Baidu boasts a robust AI cloud business developing applications across various verticals. Revenue in this segment was up 45% in the first quarter, demonstrating strength in the market.
And on the regulatory side, concerns over the delisting of US-listed Chinese stocks have diminished. US and Chinese regulators have signed interim agreements to audit Chinese companies. The deal will reportedly allow U.S. regulators to inspect the audit records of Chinese companies in Hong Kong. The process is expected to begin next month.
What is your target price for Baidu shares?

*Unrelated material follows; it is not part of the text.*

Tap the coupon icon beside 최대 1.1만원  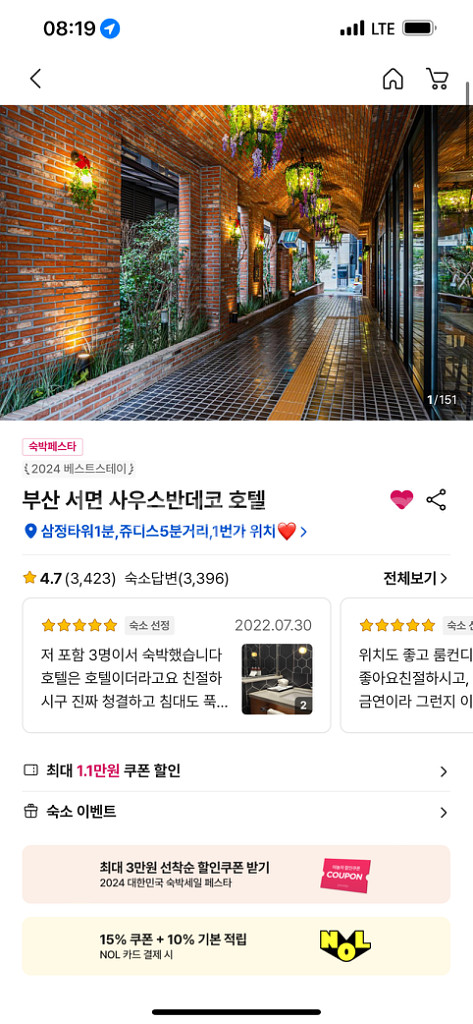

At TipRanks, BIDU stock has a strong buy consensus rating based on 12 buys and 2 holds. Baidu’s average price target is $205.07, meaning it could rise 38.8% from current levels. BIDU has a top target price of $275 (up 86.2%) and a bottom price of $155 (up 4.9%).
thoughts of the end
Baidu’s long-term growth trajectory has some catalysts, but short-term headwinds continue to drag down its performance. Now, his COVID-19 resurgence in China and the associated lockdowns are impacting businesses. In addition, inflationary pressures and a slowing economy are squeezing advertising costs, one of Baidu’s biggest sources of revenue.
Despite this, Baidu continues to meaningfully diversify its business into robo-taxis and AI cloud businesses, reducing its reliance on ad streams. This is likely why analysts are so optimistic about his BIDU stock as a potential long-term winner.